Training requirements for CHI service providers
CHI services are provided incident-to the professional services of a physician or other billing practitioner under general supervision. Auxiliary personnel may be employed by the practice or contracted through an external organization, including through community-based organizations.
Auxiliary staff must meet all incident-to requirements and any state requirements. In states without applicable requirements, auxiliary staff must be certified and trained in the following competencies:
Patient and family communication
Interpersonal and relationship-building skills
Patient and family capacity building
Service coordination and systems navigation
Patient advocacy, facilitation, individual and community assessment
Professionalism and ethical conduct
Development of an appropriate knowledge base, including local community-based services
CHI services questions and answers
Is beneficiary consent required for CHI services?
Yes. Consent may be verbal or written but must be documented in the medical record. Consent should include explaining to the patient that cost-sharing will apply and that CHI services may only be billed by one physician or practitioner per month. Consent only needs to be obtained once unless the treating physician changes.
Are CHI services subject to deductible and coinsurance?
Yes. CHI services are subject to deductible and coinsurance. Some supplemental insurance plans may cover the patient’s cost-sharing.

• Entries shown:
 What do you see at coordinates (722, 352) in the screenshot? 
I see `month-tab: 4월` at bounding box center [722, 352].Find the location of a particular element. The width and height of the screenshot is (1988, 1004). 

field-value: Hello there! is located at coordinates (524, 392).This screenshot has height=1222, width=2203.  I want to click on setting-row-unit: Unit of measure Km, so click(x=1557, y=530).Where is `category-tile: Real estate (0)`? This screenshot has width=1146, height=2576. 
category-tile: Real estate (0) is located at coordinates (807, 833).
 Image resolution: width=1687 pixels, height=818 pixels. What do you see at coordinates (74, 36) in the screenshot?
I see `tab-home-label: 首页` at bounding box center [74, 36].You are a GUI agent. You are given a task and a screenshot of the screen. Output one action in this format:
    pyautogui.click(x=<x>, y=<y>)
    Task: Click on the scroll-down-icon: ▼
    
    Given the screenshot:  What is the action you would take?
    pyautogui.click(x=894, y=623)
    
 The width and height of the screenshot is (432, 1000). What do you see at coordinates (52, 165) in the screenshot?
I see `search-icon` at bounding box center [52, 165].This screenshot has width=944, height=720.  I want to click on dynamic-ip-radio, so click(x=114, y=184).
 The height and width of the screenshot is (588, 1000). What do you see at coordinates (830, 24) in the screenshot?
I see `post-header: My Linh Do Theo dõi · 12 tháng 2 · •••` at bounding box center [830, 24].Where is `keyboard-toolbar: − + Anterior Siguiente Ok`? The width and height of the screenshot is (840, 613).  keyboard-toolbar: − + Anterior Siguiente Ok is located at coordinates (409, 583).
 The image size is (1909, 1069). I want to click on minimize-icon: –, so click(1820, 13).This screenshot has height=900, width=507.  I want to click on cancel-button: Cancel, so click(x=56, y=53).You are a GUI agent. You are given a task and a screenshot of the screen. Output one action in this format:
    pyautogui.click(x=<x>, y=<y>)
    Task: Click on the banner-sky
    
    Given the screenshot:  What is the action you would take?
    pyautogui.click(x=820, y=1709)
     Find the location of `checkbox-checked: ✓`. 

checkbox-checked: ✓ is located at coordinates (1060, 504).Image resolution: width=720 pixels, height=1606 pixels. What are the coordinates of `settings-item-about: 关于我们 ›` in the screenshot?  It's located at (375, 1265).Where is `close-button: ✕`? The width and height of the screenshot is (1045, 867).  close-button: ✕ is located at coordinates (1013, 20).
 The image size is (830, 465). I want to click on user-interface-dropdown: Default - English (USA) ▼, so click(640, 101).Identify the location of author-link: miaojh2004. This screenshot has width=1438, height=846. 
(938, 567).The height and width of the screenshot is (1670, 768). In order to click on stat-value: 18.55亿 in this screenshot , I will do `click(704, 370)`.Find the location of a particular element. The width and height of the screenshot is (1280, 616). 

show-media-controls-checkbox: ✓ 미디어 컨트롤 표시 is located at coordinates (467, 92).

• Work instructions:
A - Answer each question from the CHI services text.
(i) Under what type of supervision are CHI services provided?
(ii) In what forms may beneficiary consent be given?
(iii) What may cover the patient's cost-sharing?
B - State whether each statement agrees with the CHI services text, and quote the words that decide it.
(i) Auxiliary personnel must be employed directly by the practice.
(ii) Consent for CHI services must be obtained again each month.
(iii) CHI services are subject to deductible and coinsurance.
C - Copy the passage of the CHI services text between "Training requirements for" and "through community-based organizations.", inclusive.
The data were drawn from a separate source and do not relate to the CHI services text.

• Outputs by task:
A -
(i) General supervision.
(ii) Verbal or written.
(iii) Some supplemental insurance plans.

B -
(i) No: "Auxiliary personnel may be employed by the practice or contracted through an external organization, including through community-based organizations."
(ii) No: "Consent only needs to be obtained once unless the treating physician changes."
(iii) Yes: "CHI services are subject to deductible and coinsurance."

C -
Training requirements for CHI service providers
CHI services are provided incident-to the professional services of a physician or other billing practitioner under general supervision. Auxiliary personnel may be employed by the practice or contracted through an external organization, including through community-based organizations.